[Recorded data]

»»

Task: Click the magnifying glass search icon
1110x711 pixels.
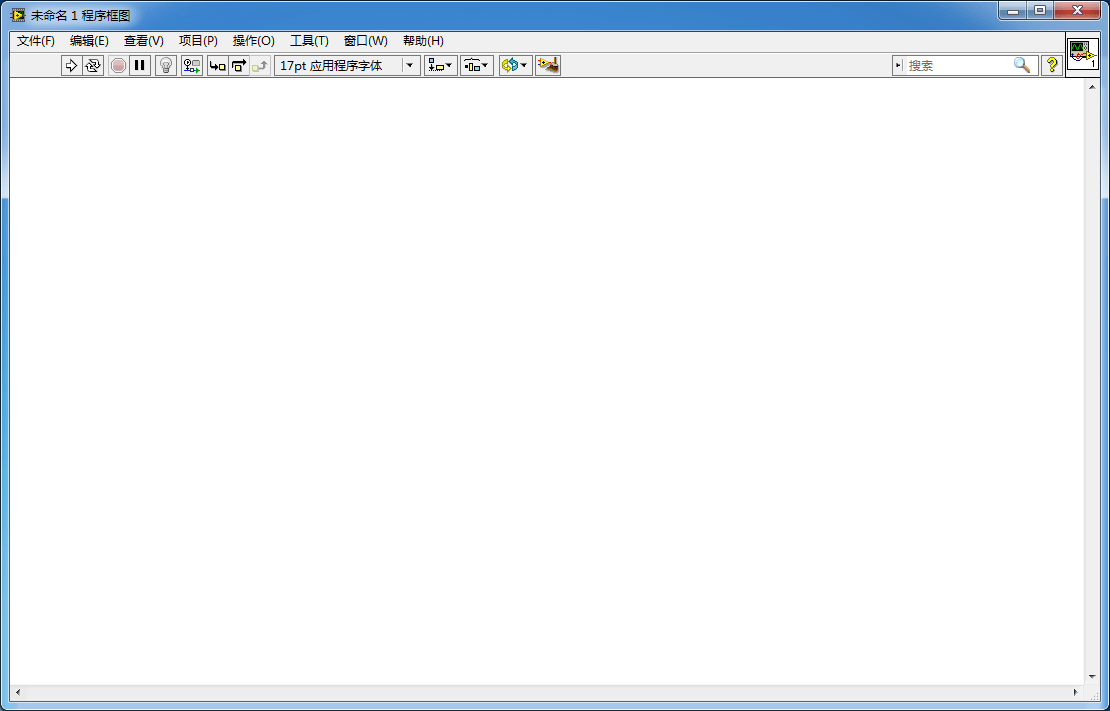Action: [x=1022, y=65]
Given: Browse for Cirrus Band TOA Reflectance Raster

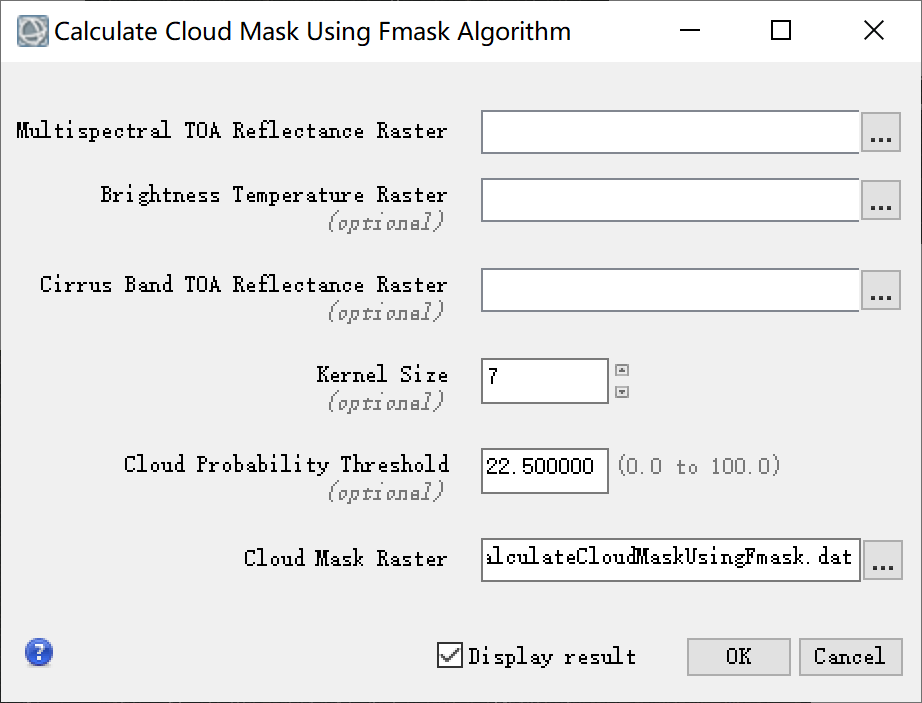Looking at the screenshot, I should 880,290.
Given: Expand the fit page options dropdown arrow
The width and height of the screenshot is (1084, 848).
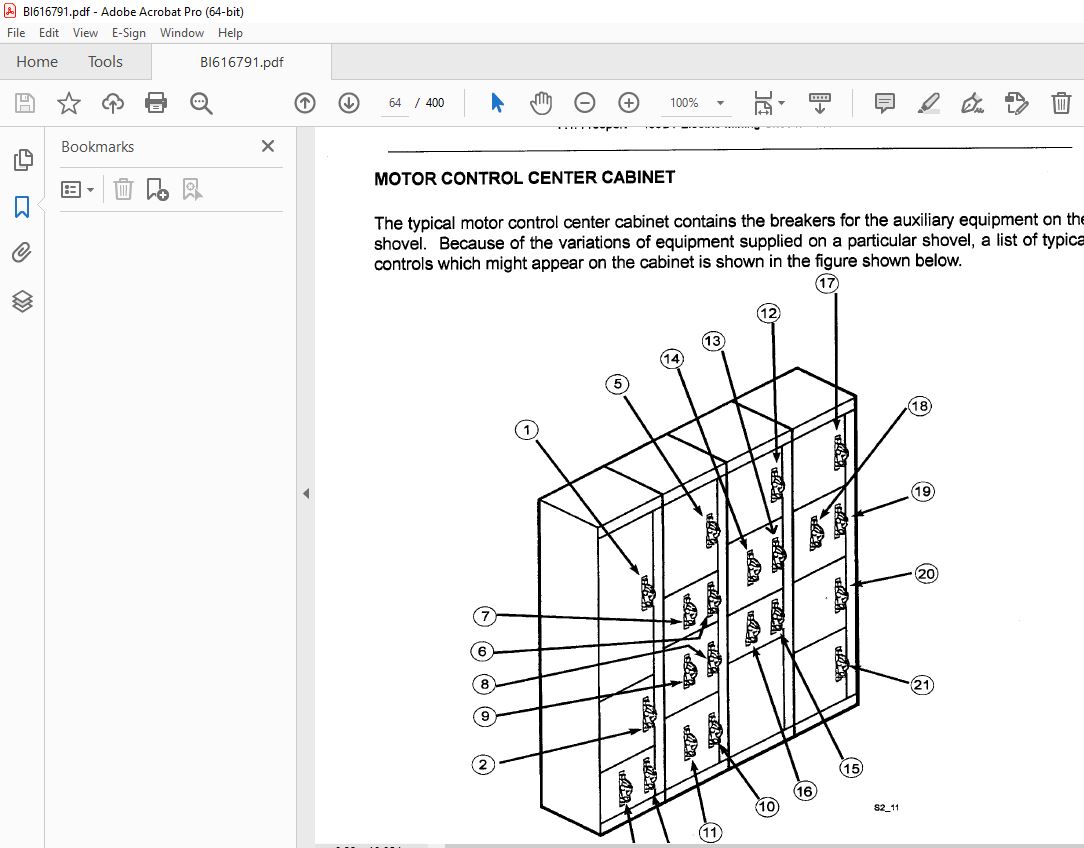Looking at the screenshot, I should [x=781, y=103].
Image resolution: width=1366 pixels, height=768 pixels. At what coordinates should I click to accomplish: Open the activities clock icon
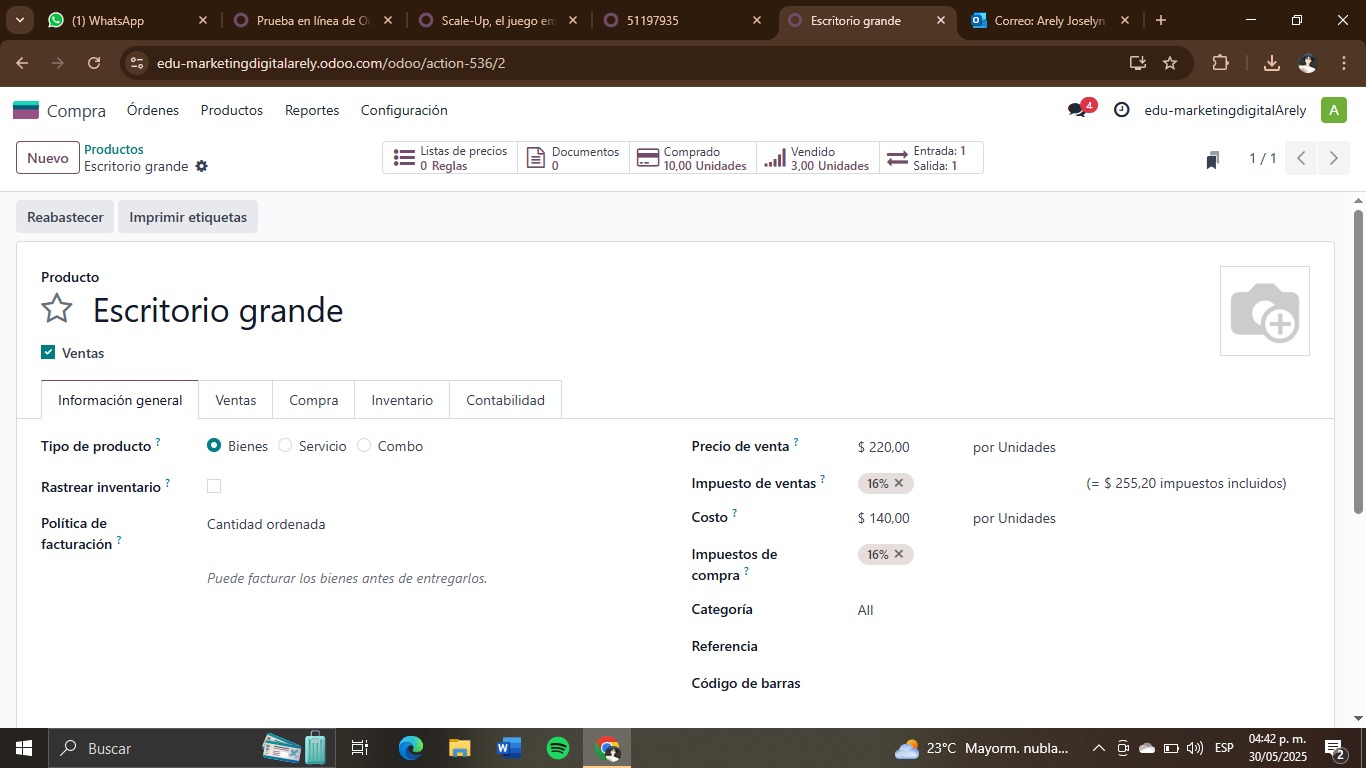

««

GOAL OF THE EXERCISE: Transcribe exactly the lines from the one containing "The width and" through the last line of the records above, and nothing else. Leave out the pictures.

RESULT:
The width and height of the screenshot is (1084, 848).
Looking at the screenshot, I should [x=781, y=103].
Image resolution: width=1366 pixels, height=768 pixels. At what coordinates should I click to accomplish: Open the activities clock icon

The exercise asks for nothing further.